[swift-evolution] Remove forEach?

[David Owens II]

Another language construct seems a bit much for this, right? Maybe I’m missing something, but can’t we get the same behavior with an overload?

extension Array {
    func forEach<U>(body: (element: Element) throws -> U?) rethrows -> U? {
        for e in self {
            if let result = try body(element: e) { return result }
        }
        
        return nil
    }
}

func g(e: Int) -> Int? {
    if e == 2 { return e }
    return nil
}

let arr = [1, 2, 3]
arr.forEach { print($0) }
let result = arr.forEach(g)
result                           // has the value of 2


Now, Swift has some issues determining the types properly if you attempt to inline the g function at the forEach() callsite, but that can be fixed.
====
» **SHORT TASK**: Please continue the swift-evolution post on removing forEach from the point where it stops.
====
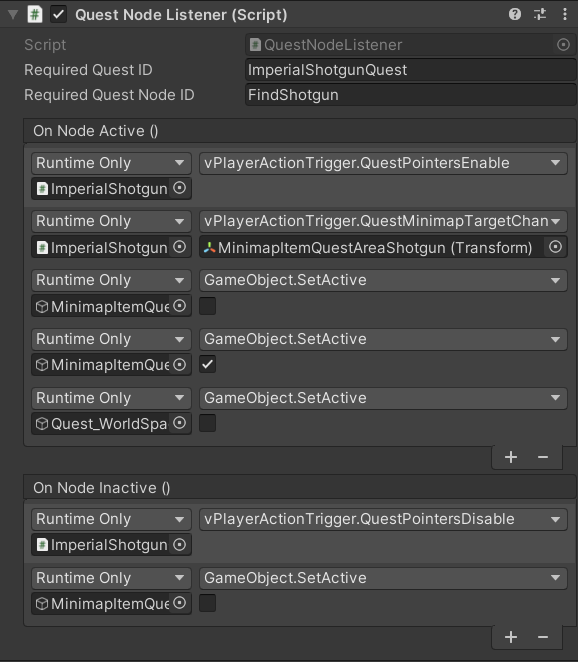
Task: Open the object picker for the Quest_WorldSpa object field
Action: [179, 423]
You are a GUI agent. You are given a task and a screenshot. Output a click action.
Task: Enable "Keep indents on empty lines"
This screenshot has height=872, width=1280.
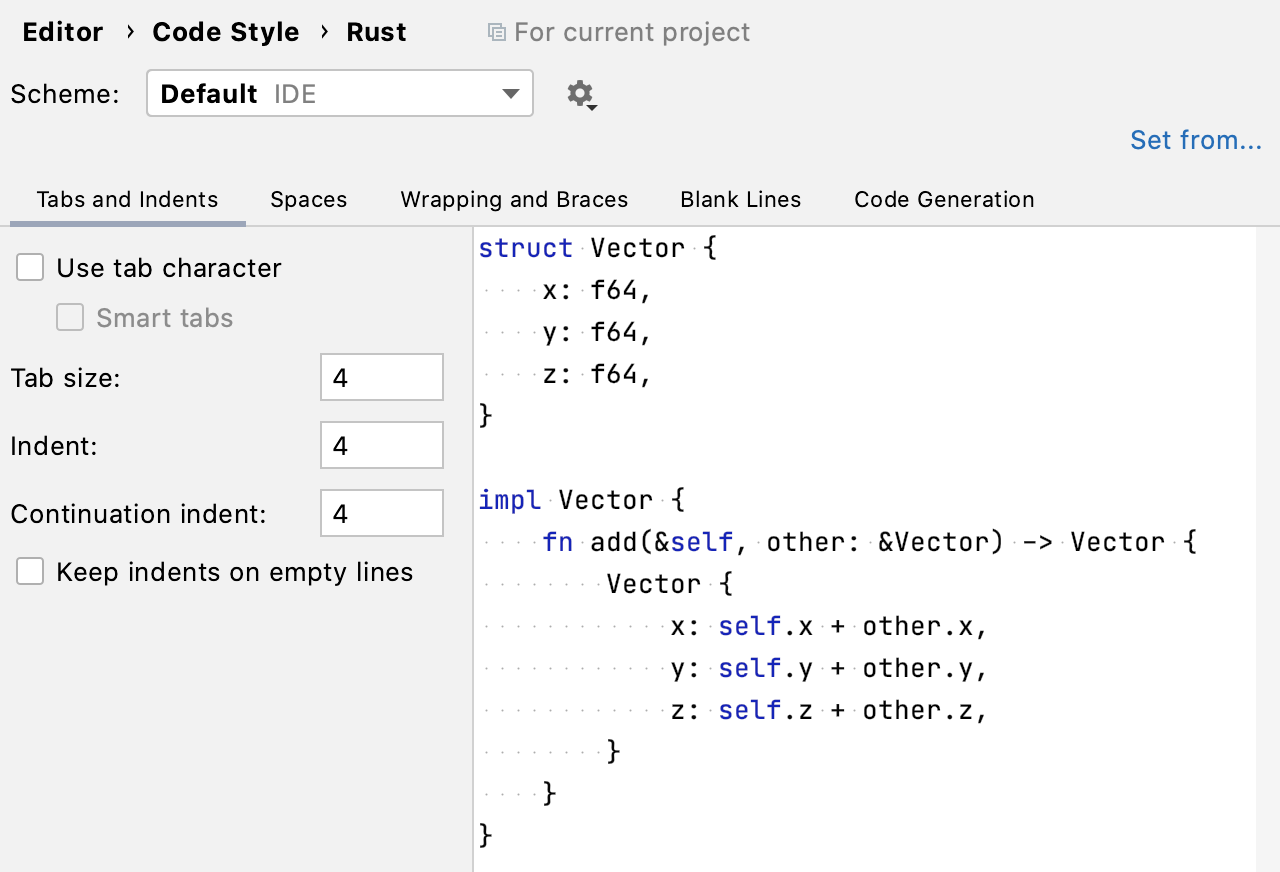pyautogui.click(x=29, y=571)
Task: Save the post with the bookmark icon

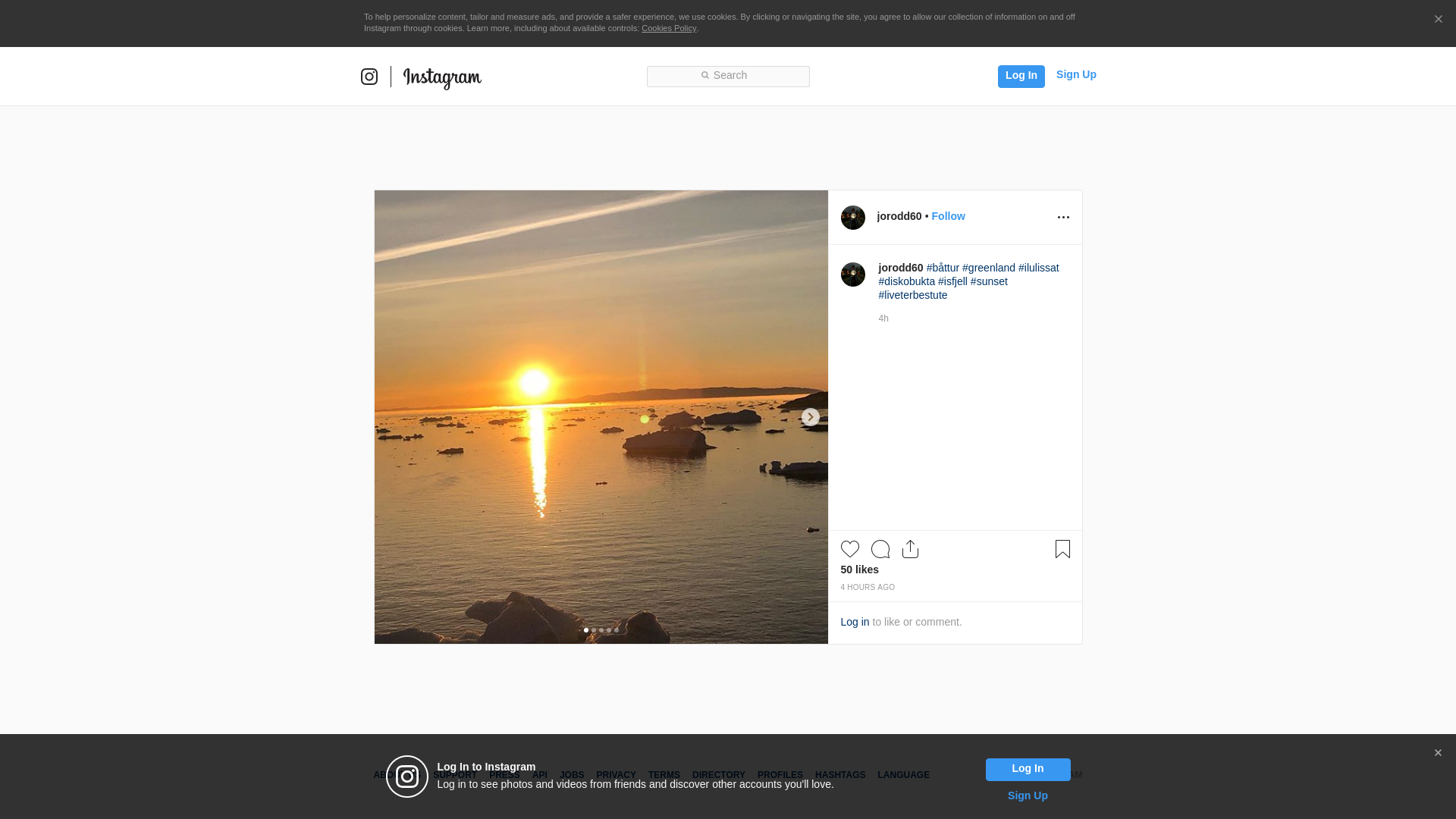Action: (x=1062, y=549)
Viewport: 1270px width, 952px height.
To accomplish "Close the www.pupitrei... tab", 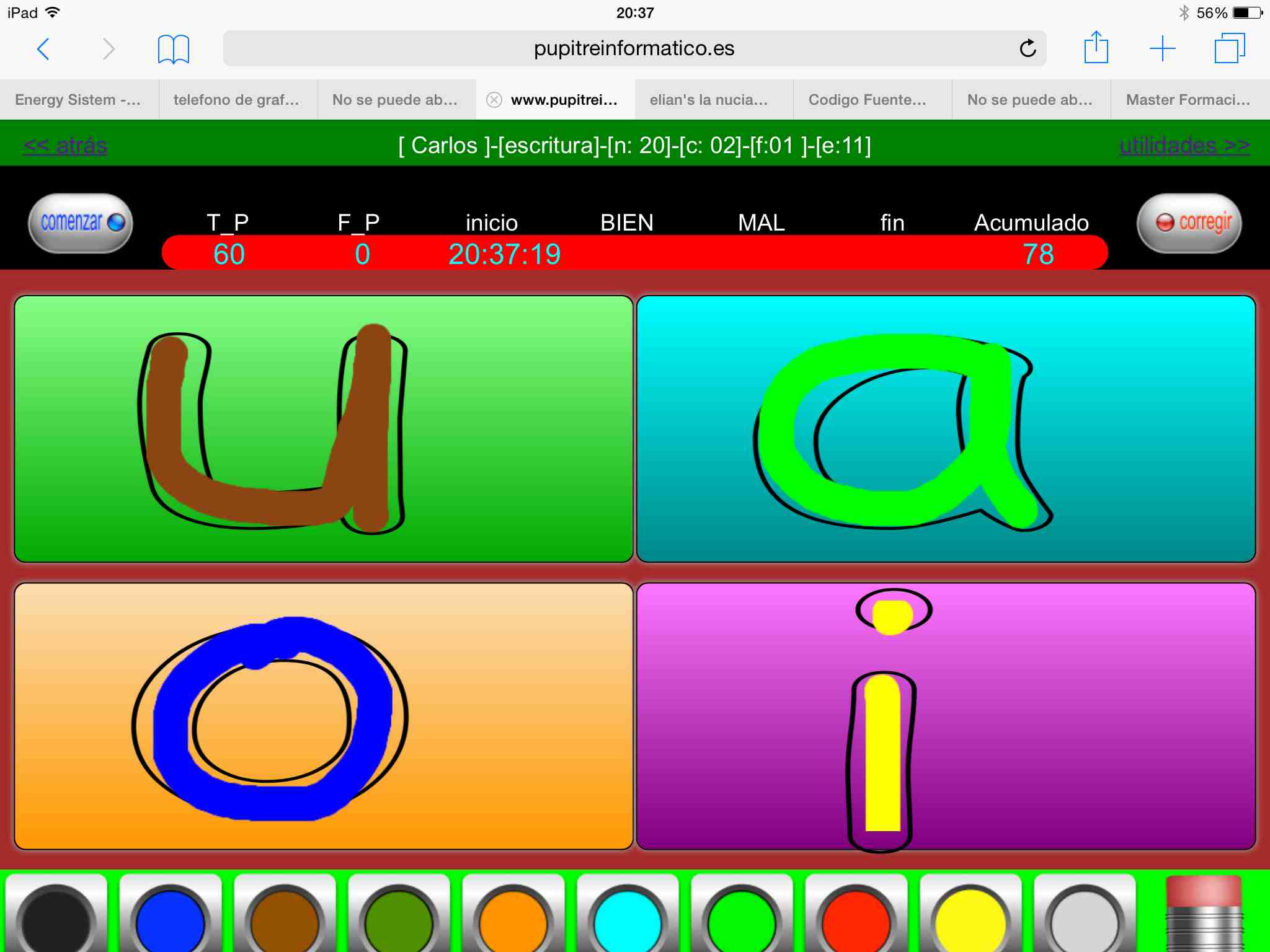I will (494, 100).
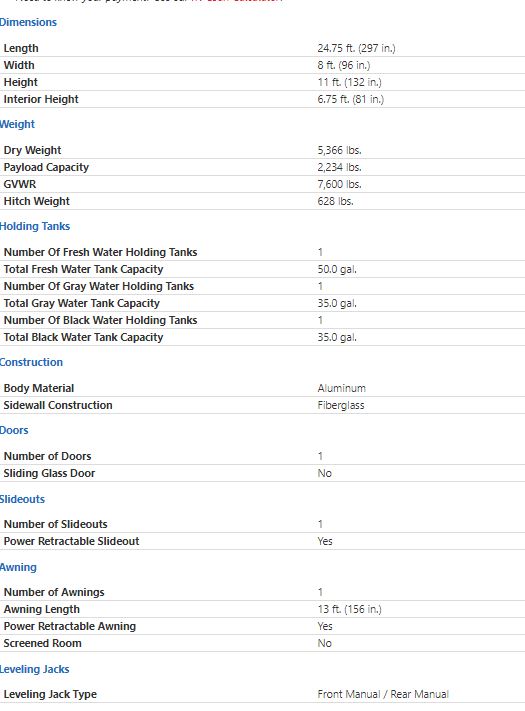Click the Dimensions section heading

[x=28, y=22]
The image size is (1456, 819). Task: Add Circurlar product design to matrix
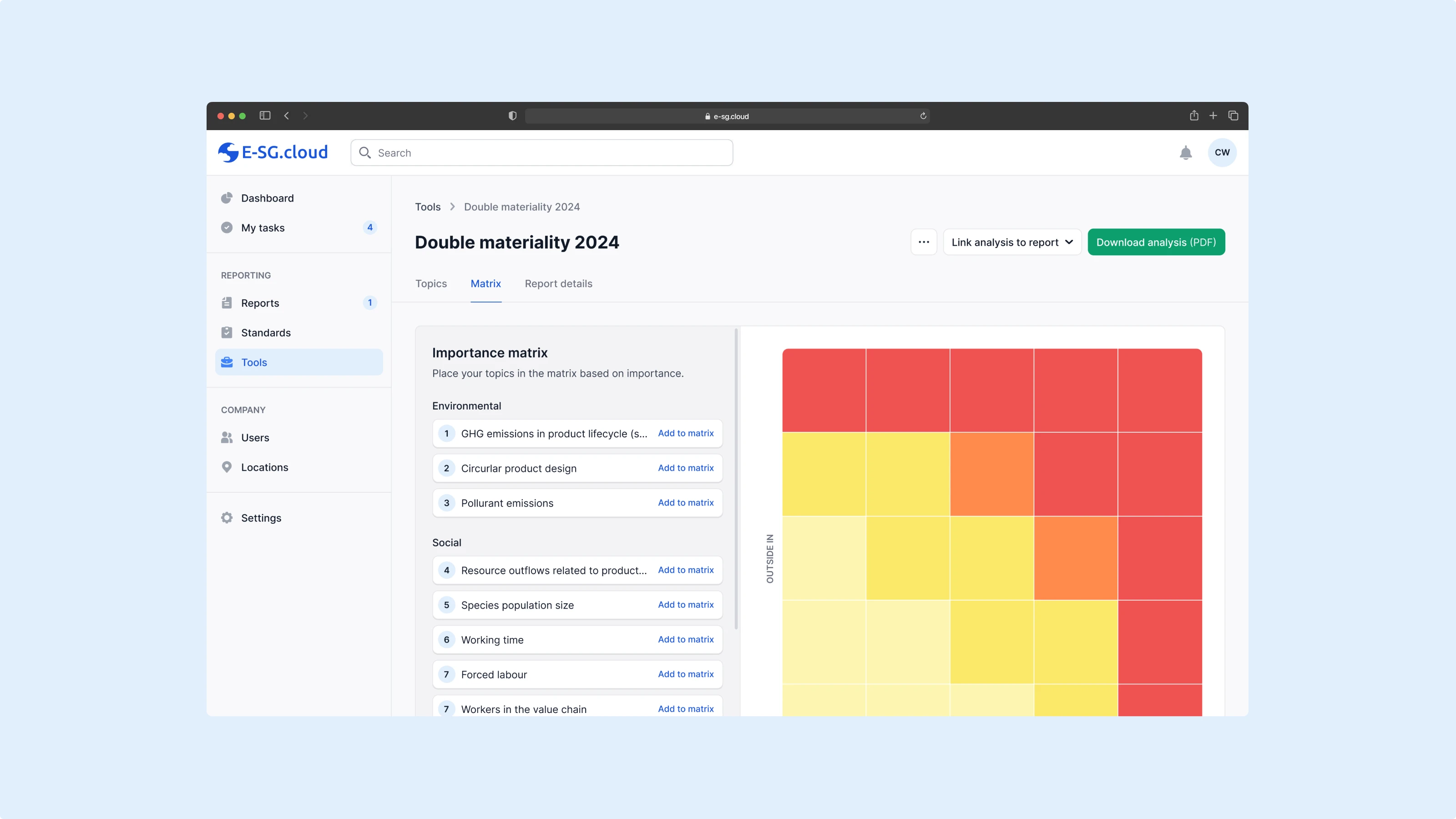click(685, 468)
====
» **WRITTEN ANSWER**:
-David

> On Dec 9, 2015, at 4:40 AM, Stephen Celis via swift-evolution <swift-evolution at swift.org> wrote:
> 
>> On Dec 8, 2015, at 5:13 PM, Joe Groff via swift-evolution <swift-evolution at swift.org> wrote:
>> 
>> Another direction you might take this is to make it a type annotation on the function type, like throws, so forEach has a type like this:
>> 
>> func forEach(body: (Element) breaks -> ())
>> 
>> and a closure that `breaks` has nonlocal behavior for break/continue/return (and is implied to be noescape and void-returning, I guess).
> 
> This is really interesting. Ruby provides similar functionality with its lambda vs. proc, but a type annotation is much more understandable. It could also imply @noescape automatically:
> 
>    func forEach(@canbreak body: Element -> Void)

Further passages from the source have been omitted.